Blasphemy!
to my essay on the nebulous boundaries between SF/Horror:
Is the idea here that if the characters aren't straight-laced enough, it's not science fiction? I think that's a needlessly proscriptive way of drawing the line between these genres--if as is often said science fiction is simply regular literature with some speculative elements thrown in, then couldn't--indeed, shouldn't--it encompass the entire range of human behavior and emotion, including extremes of fear? Then there's the part that argues that Lovecraft isn't scary...hoo boy. But hey, read it and decide for yourself.
The Thing by Hawks = sober, straitlaced men of science defending themselves against an alien vegetable.
The Thing by Carpenter = scary paranoid freakout.
It's all about the destination, Sean. Carpenter brings you to a scarier place than the original ever imagined, driven by paranoia, mistrust and terror. Hawks brings you the sober triumph of science.
Science fiction, and I'll add the caveat "to myself", doesn't and can't bring the scares like horror can. It's not trying to, for the most part. Even the at best unsettling "Hey you old fogeys, what happens when we start jacking ourselves into computers and hacking off our limbs and replacing them with blenders" cyberpunk fiction of the mid-80s doesn't scare. Can't. Won't. Most of that anxiety was driven by the tension between humanist SF of the previous generation and the "we'll freaking do anything for a new sensation" attitude of the new kids. (And by "kids" I mean authors that nodody paid attention to before they were glommed into the category of Hot New Something.)
Granted, by the "it's all about the destination" metric, just about anything can be horror, which I don't think he disagrees with.
And sure, science fiction could address the span of human emotion, but it largely chooses not to. Then again, horror often doesn't soberly consider the intersection of technology/politics/society. Hell, horror's not often sober about much.

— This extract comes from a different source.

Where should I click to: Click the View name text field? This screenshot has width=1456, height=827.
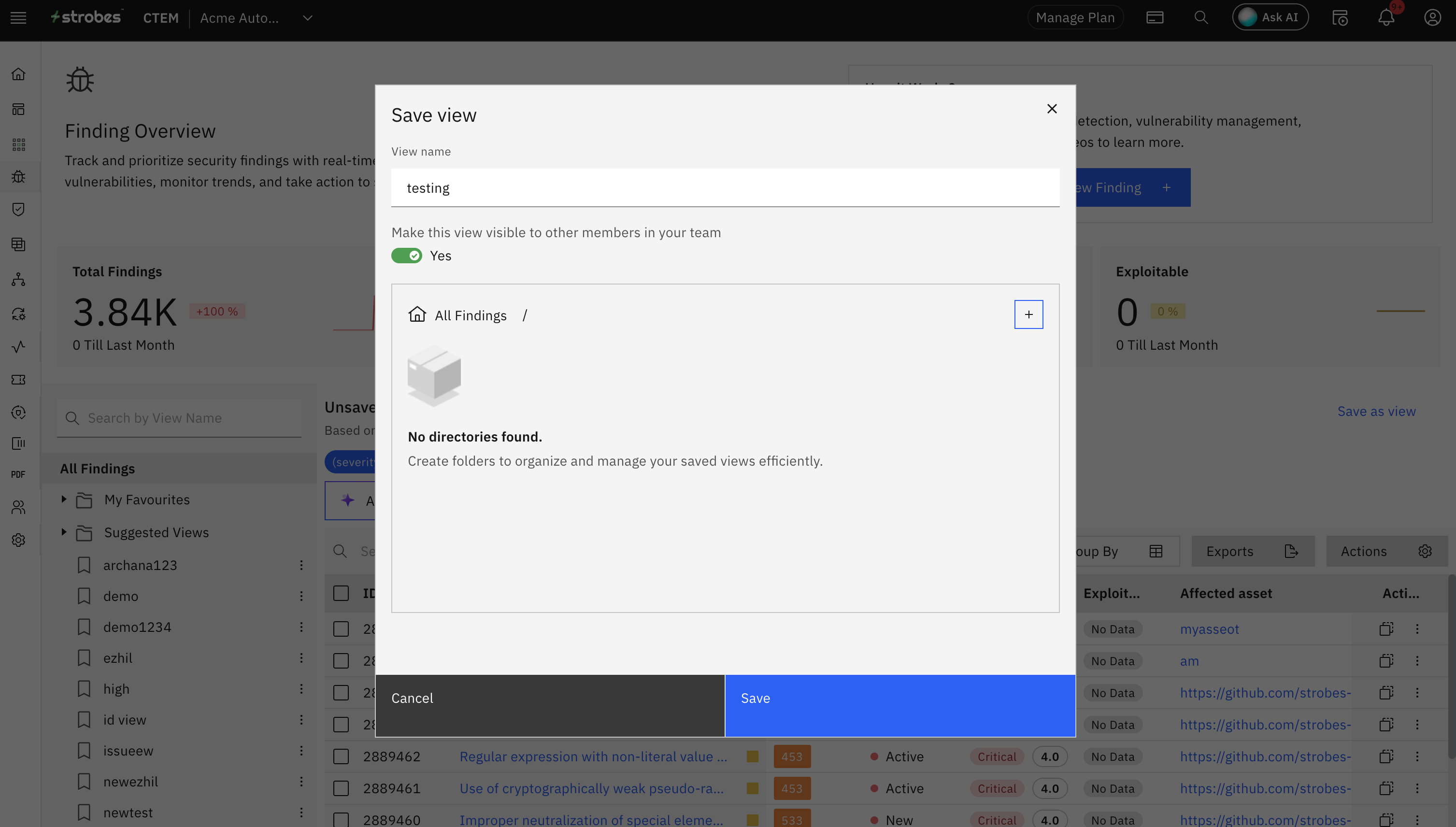725,188
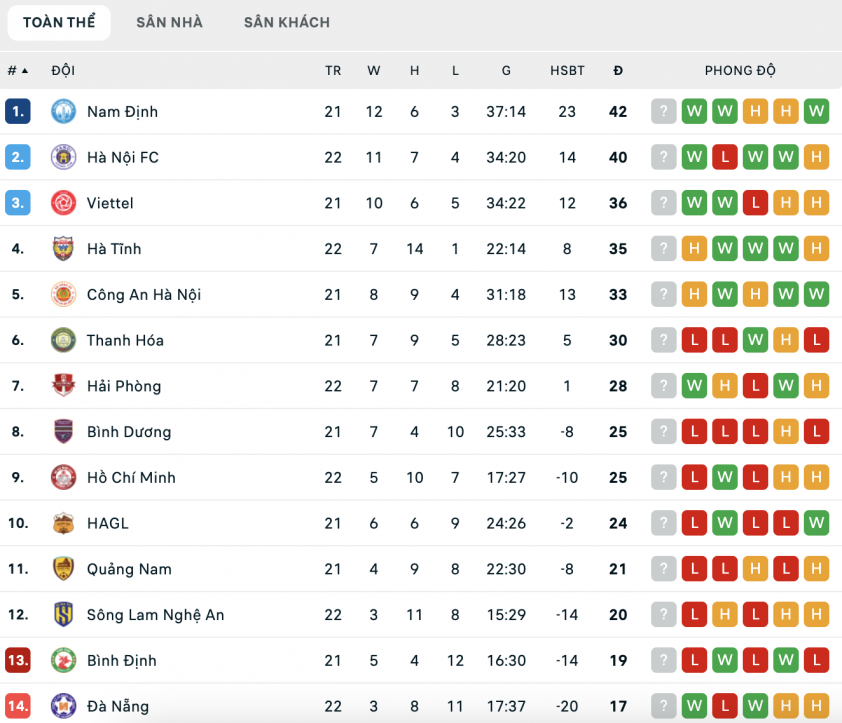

Which is why I don't find Lovecraft a good example of horror myself. His writing is too distant, too considered, too rational even when he's trying to describe the indescribable. Lovecraft is a lot of things, at times lyric, an excellent expressor of the uncanny, rife with existential dread at his best.
But his writing is not scary. Never has been. Being afraid of Lovecraft's Elder Gods is like being afraid of the stars or tidal waves (or earthquakes). I suppose in some parts of the world (like California) a healthy respect is demanded, but his horror is so impersonal, distant, uncaring, that I really can't get worked up about it. I suppose folks in the thirties, driven by a more roundly "humans are the center of the universe" sort of attitude would be more unsettled by this sort of "inversion." But I'm not.
My opinion, mind you. And likely to be an unpopular one.